▶ [GIVEN EXERCISE] Identify every line in the records that contains the string "width", treating uppercase and lowercase as different, and copy each of those lines.

##########

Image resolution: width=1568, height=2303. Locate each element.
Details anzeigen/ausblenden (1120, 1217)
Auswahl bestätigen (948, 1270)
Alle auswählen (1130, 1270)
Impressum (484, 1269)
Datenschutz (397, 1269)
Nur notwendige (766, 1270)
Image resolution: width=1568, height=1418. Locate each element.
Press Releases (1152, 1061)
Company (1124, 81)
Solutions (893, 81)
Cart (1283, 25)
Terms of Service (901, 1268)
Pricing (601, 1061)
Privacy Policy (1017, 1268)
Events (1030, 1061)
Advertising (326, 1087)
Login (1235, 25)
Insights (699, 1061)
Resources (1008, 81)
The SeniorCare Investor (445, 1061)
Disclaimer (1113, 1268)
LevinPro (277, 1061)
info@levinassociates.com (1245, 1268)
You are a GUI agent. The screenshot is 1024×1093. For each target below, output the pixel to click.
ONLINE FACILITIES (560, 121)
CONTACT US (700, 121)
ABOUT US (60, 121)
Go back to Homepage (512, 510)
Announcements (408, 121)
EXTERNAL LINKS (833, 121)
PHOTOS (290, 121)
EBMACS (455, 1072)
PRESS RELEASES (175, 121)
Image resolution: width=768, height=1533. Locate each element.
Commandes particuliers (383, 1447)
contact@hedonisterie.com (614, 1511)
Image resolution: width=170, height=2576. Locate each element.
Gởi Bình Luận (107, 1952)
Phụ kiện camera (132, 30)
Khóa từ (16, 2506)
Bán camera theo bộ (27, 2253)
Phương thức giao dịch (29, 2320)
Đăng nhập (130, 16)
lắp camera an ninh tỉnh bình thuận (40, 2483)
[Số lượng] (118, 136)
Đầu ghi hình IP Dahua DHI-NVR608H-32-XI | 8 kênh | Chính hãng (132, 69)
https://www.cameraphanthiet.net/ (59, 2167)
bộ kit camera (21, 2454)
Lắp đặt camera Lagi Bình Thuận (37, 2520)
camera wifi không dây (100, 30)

##########

▶ [RESULT OF THE TASK]
Image resolution: width=1568, height=2303. Locate each element.
Image resolution: width=1568, height=1418. Locate each element.
Image resolution: width=768, height=1533. Locate each element.
Image resolution: width=170, height=2576. Locate each element.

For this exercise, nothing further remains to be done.